**INSTRUCTIONS FOR THE TASK**
Look for the word "resolution" in the entries below, then copy every line that has it.
::: DATA
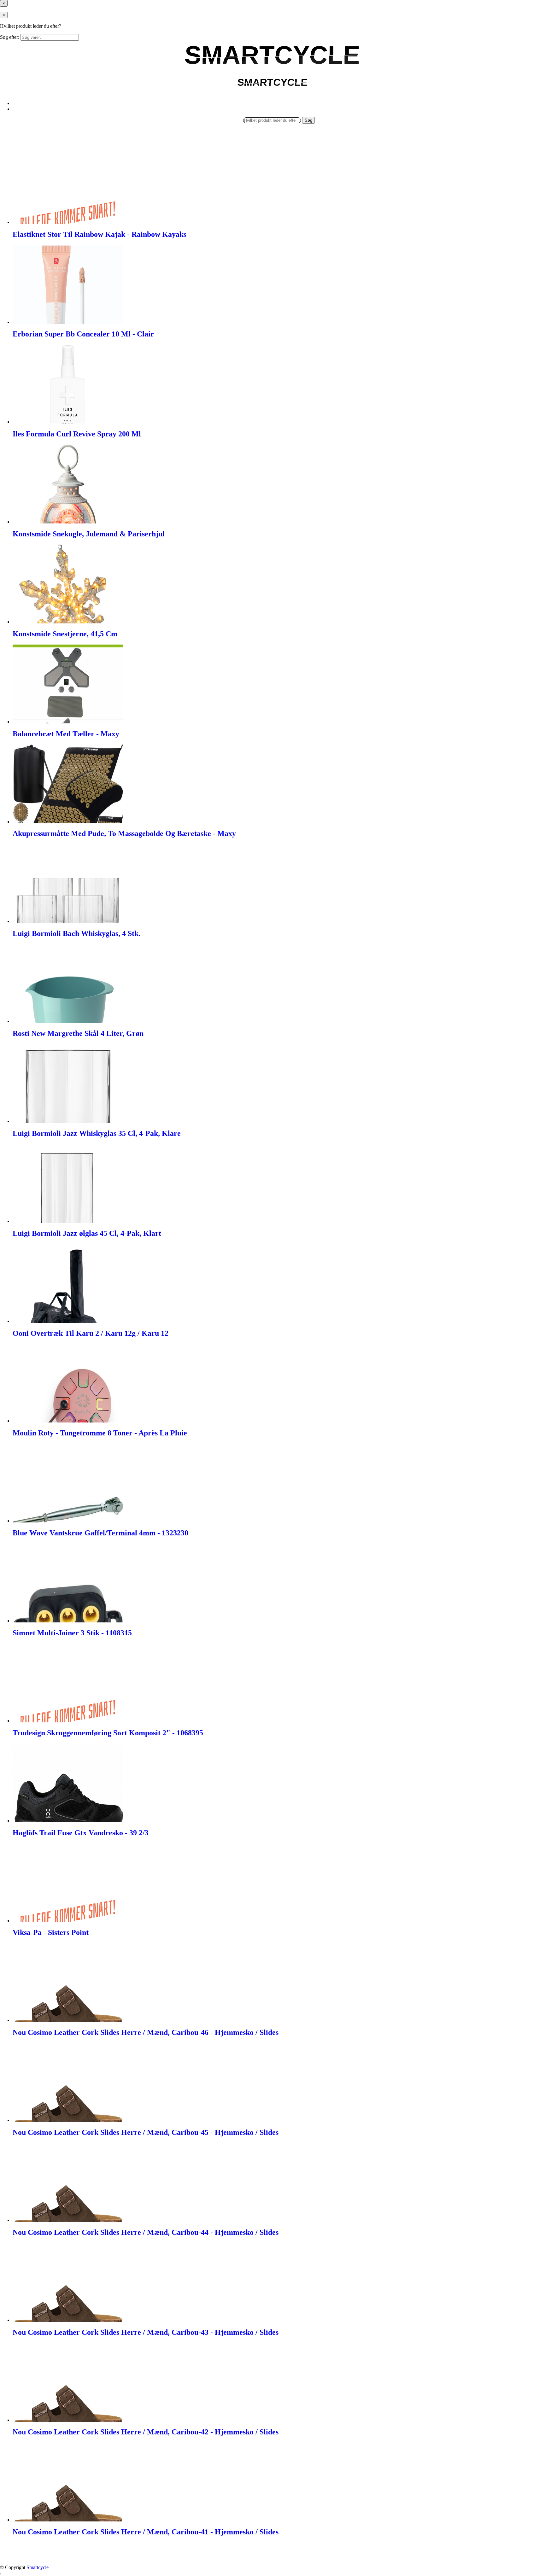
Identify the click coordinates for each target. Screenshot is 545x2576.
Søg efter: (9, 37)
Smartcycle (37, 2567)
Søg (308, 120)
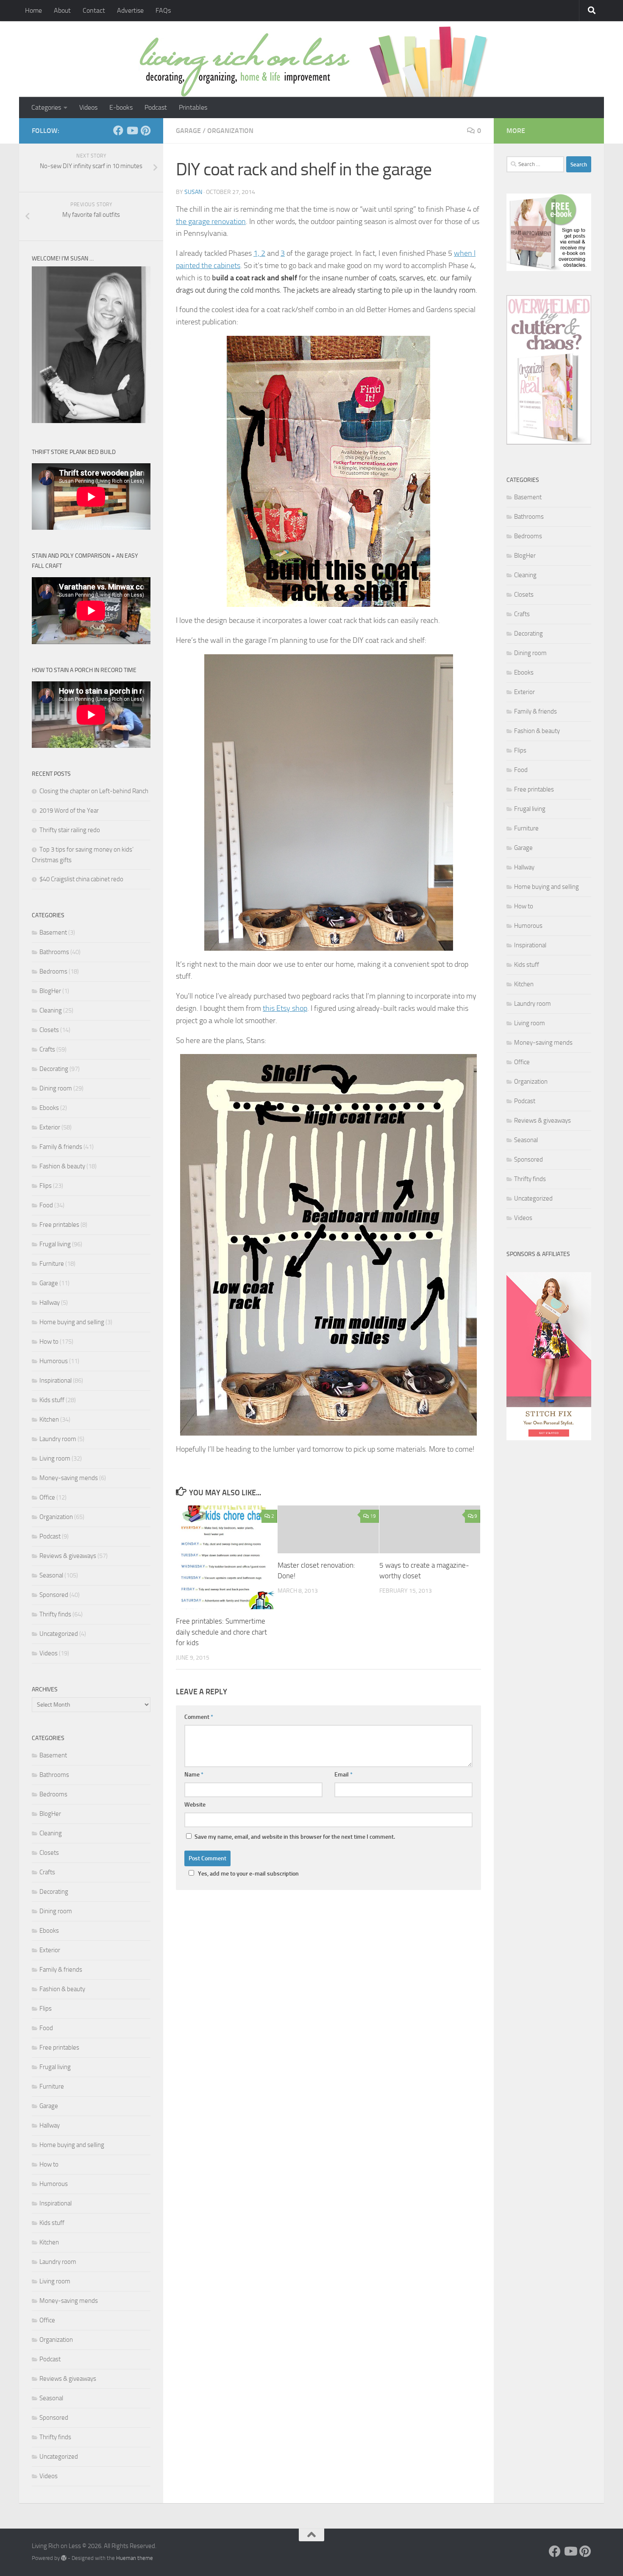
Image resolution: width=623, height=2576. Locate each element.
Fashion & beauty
::::::
::: DATA
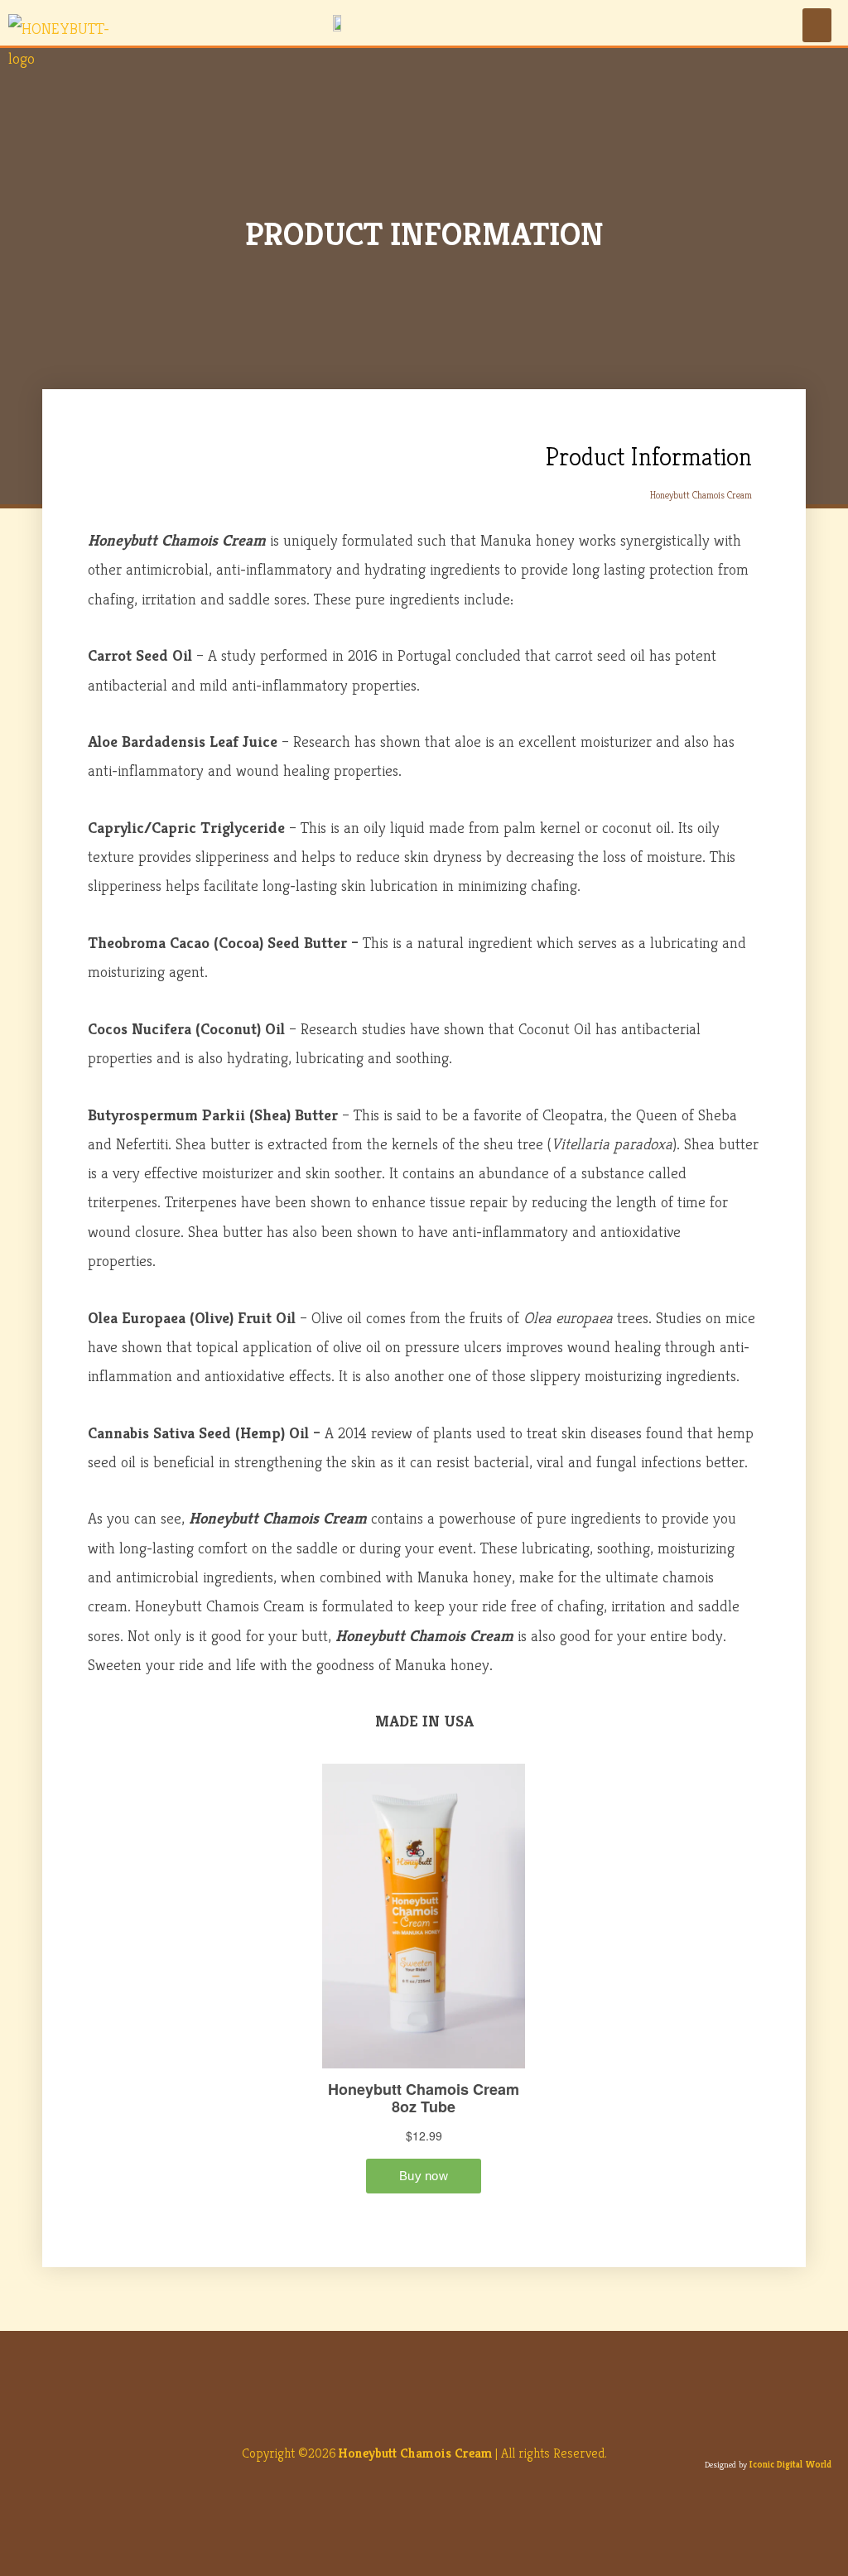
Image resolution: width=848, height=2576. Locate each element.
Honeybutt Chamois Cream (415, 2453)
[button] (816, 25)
::::::
**RESULT OF THIS TASK**
Image resolution: width=623, height=2576. Locate each element.
Image resolution: width=848, height=2576. Locate each element.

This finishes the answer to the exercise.